● EXERCISE DETAILS:
Return all of the data exactly, omitting any images.

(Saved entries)
::::::::::

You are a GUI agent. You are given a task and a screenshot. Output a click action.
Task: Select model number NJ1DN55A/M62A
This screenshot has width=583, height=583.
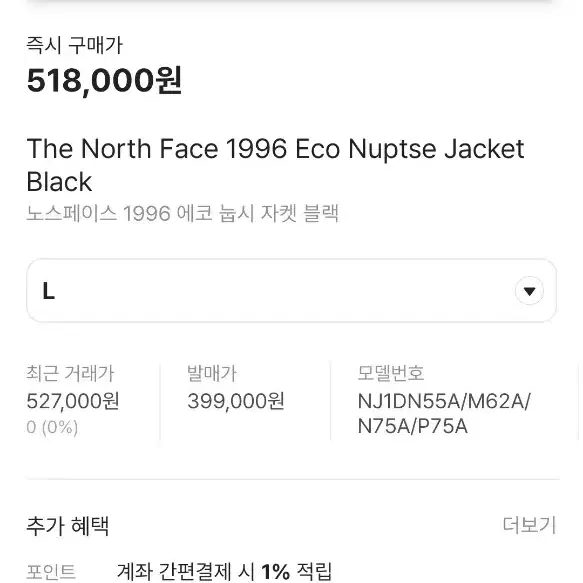(444, 401)
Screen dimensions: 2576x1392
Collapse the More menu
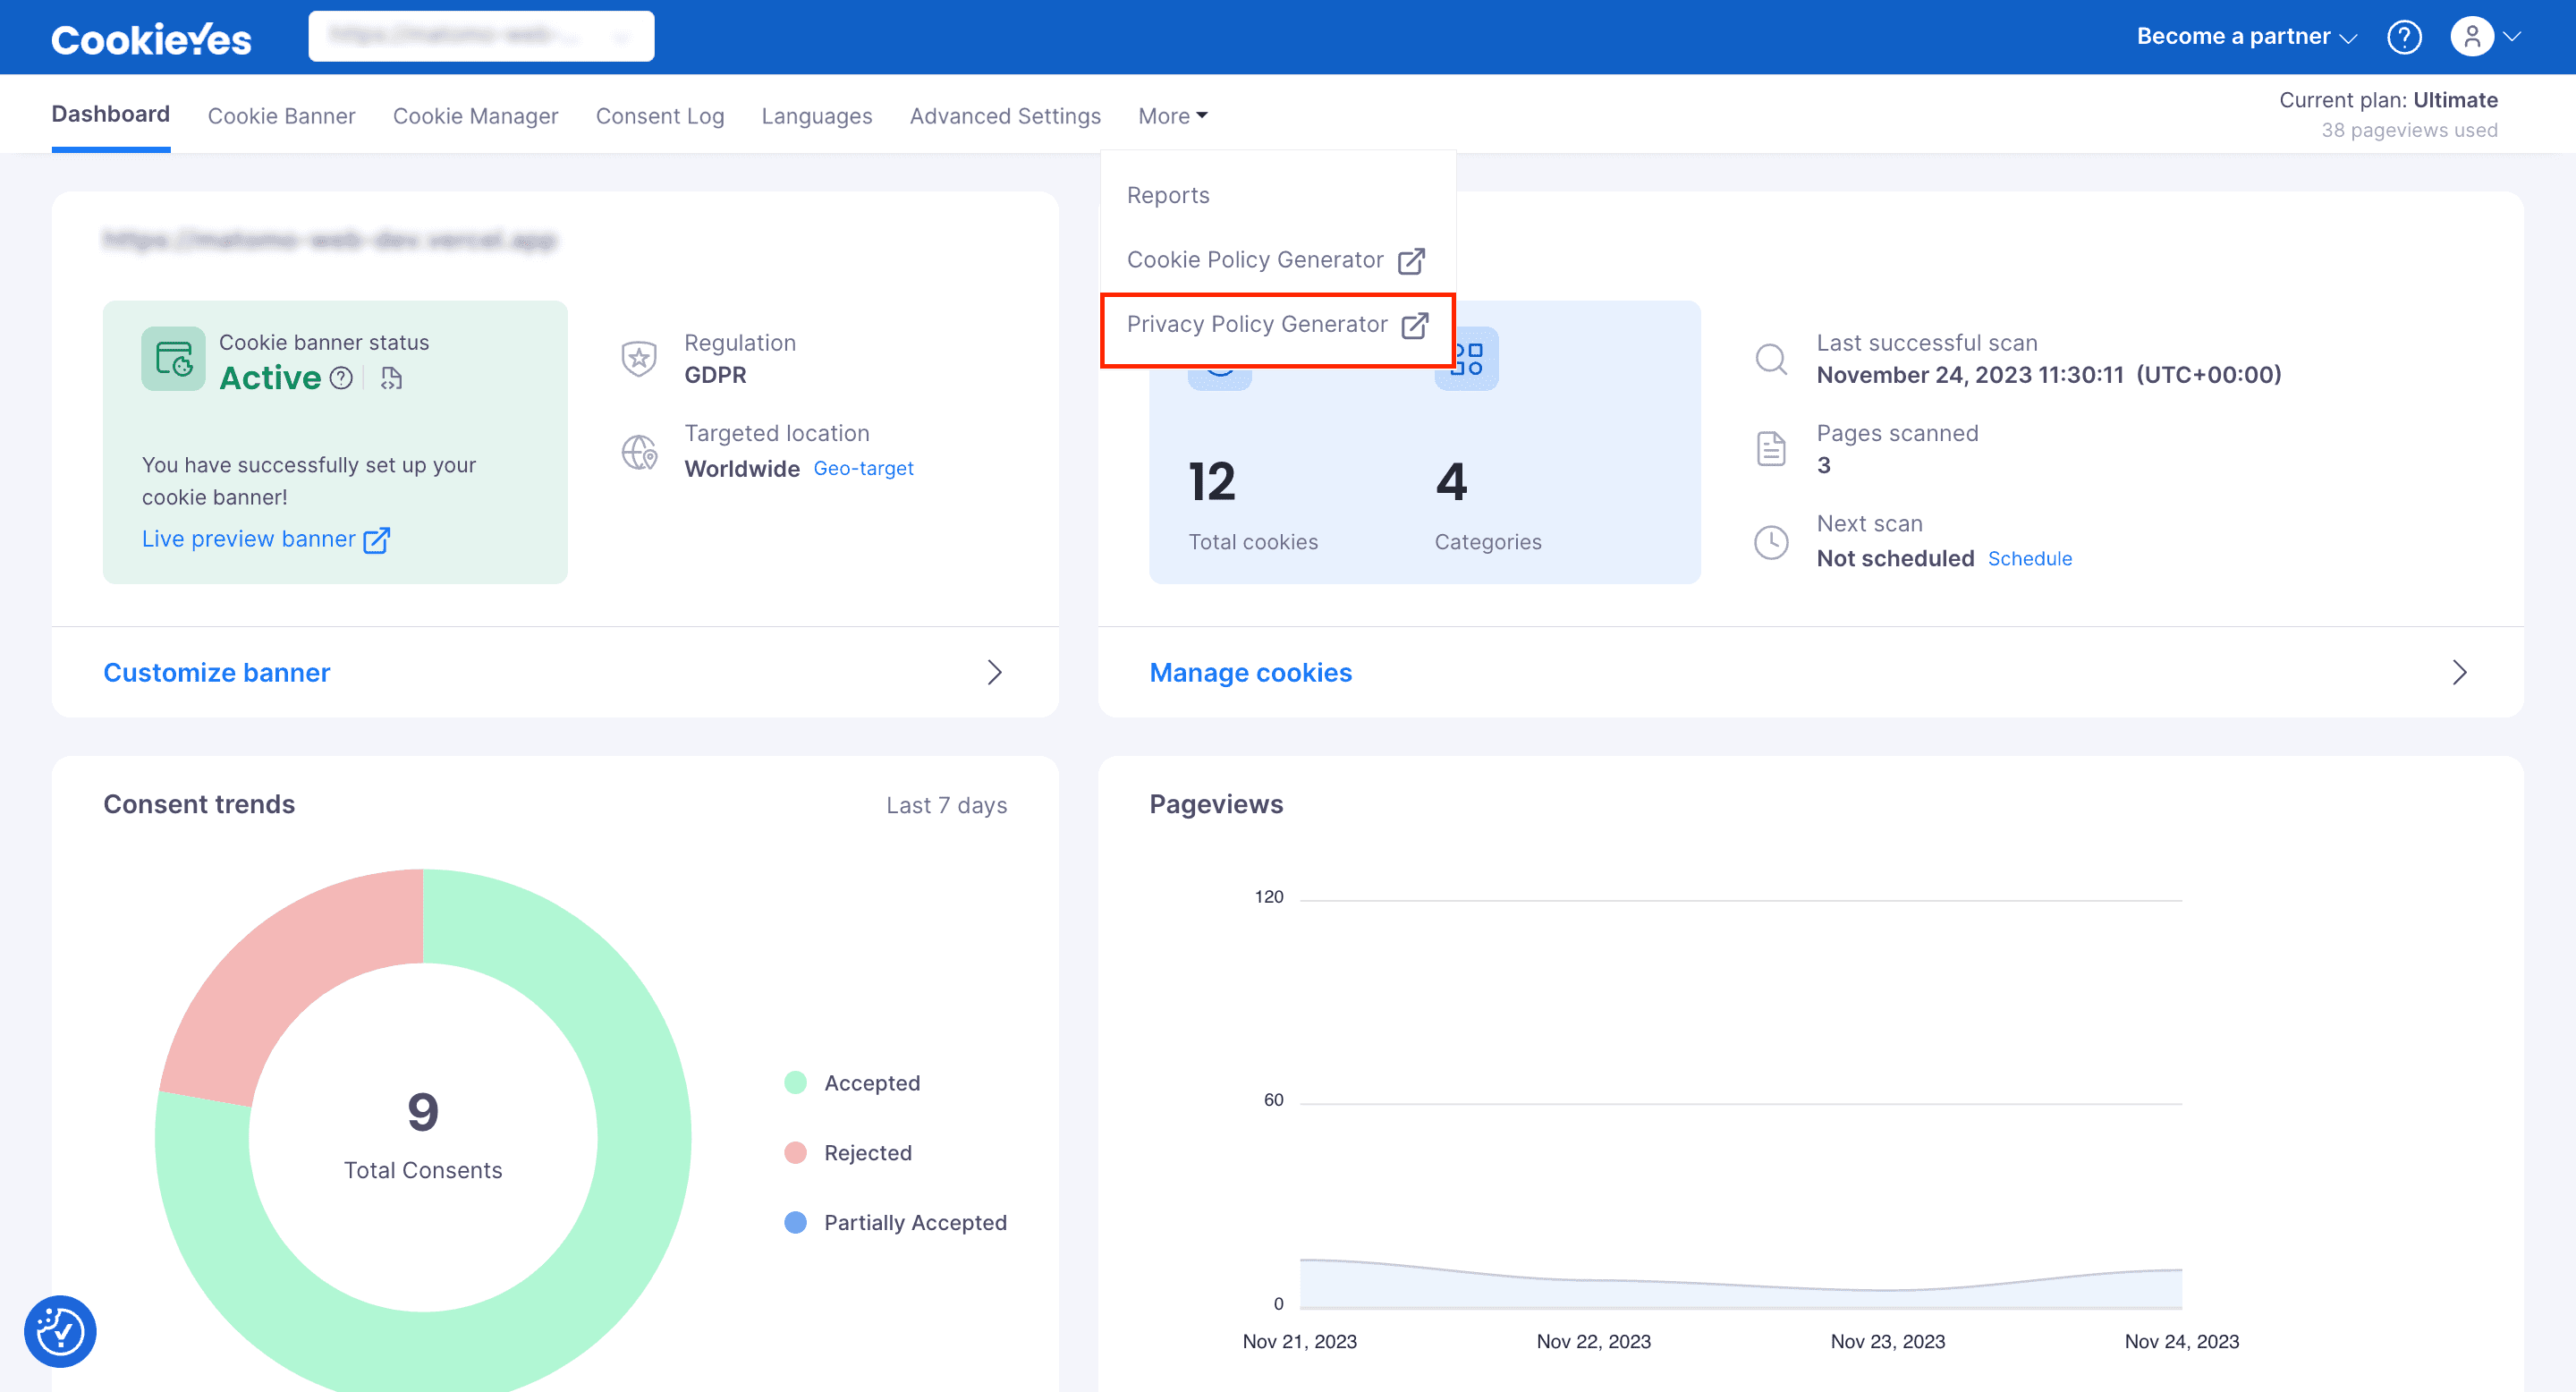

::::::::::

● RESPONSE TO THIS TASK:
You are a GUI agent. You are given a task and a screenshot. Output a click action.
Task: Select model number NJ1DN55A/M62A
This screenshot has width=583, height=583.
(444, 401)
Screen dimensions: 2576x1392
Collapse the More menu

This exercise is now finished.